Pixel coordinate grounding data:
##########
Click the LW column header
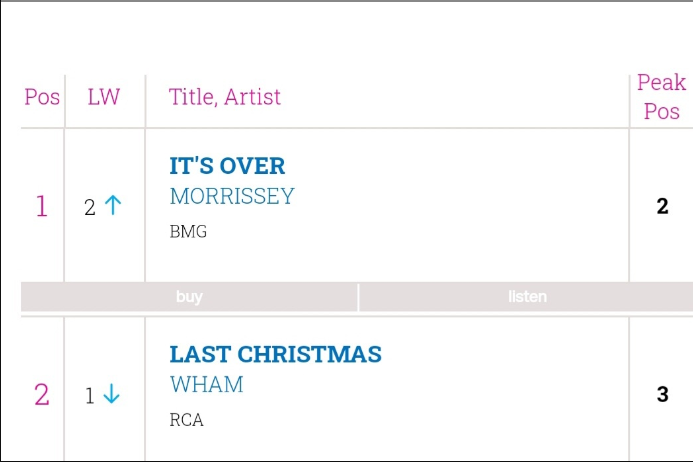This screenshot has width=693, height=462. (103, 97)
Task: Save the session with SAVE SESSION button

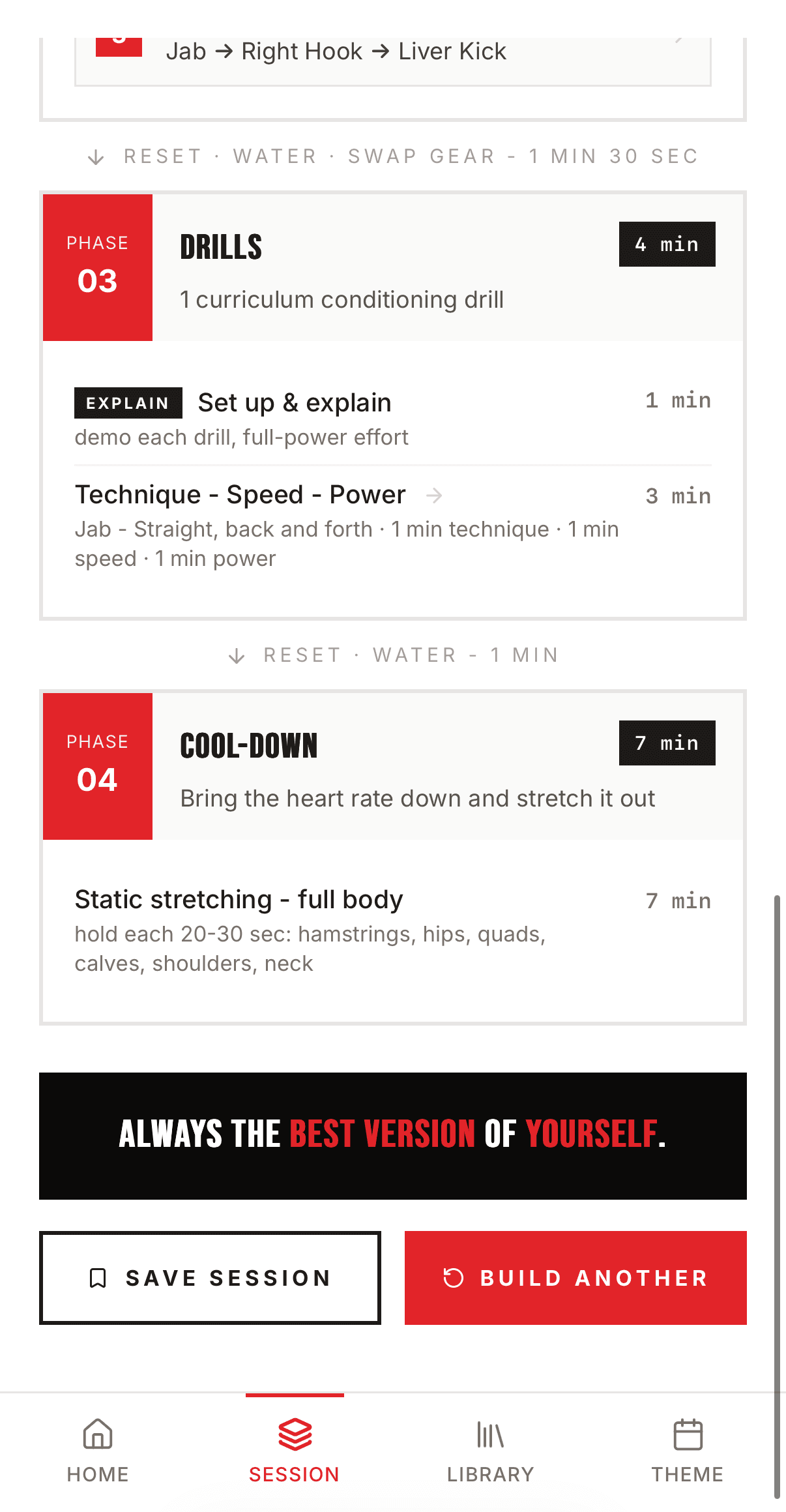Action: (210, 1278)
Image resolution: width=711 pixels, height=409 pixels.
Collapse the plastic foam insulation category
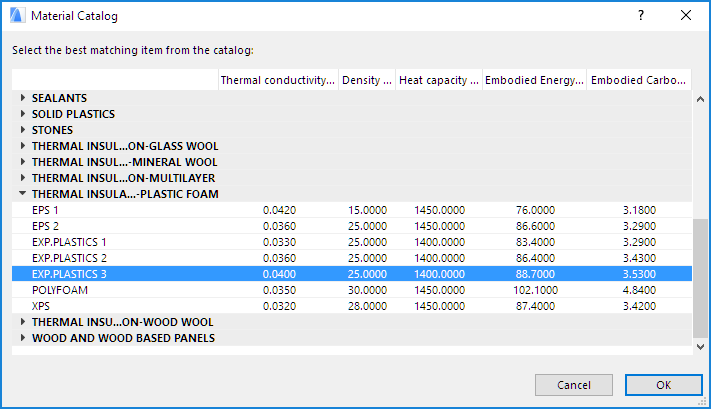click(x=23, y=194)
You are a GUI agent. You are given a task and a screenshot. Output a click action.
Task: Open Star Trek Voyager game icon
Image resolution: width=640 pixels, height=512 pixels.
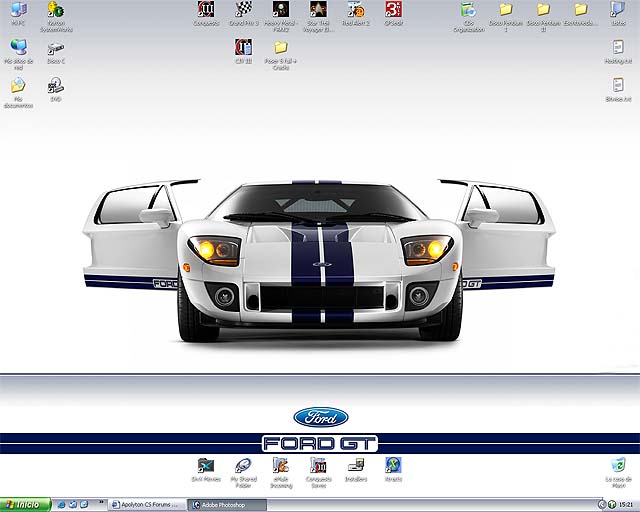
##########
**Your goal**
Search the data for the string "pixels". List each line that has it.

**Result of this exercise**
Image resolution: width=711 pixels, height=409 pixels.
Image resolution: width=640 pixels, height=512 pixels.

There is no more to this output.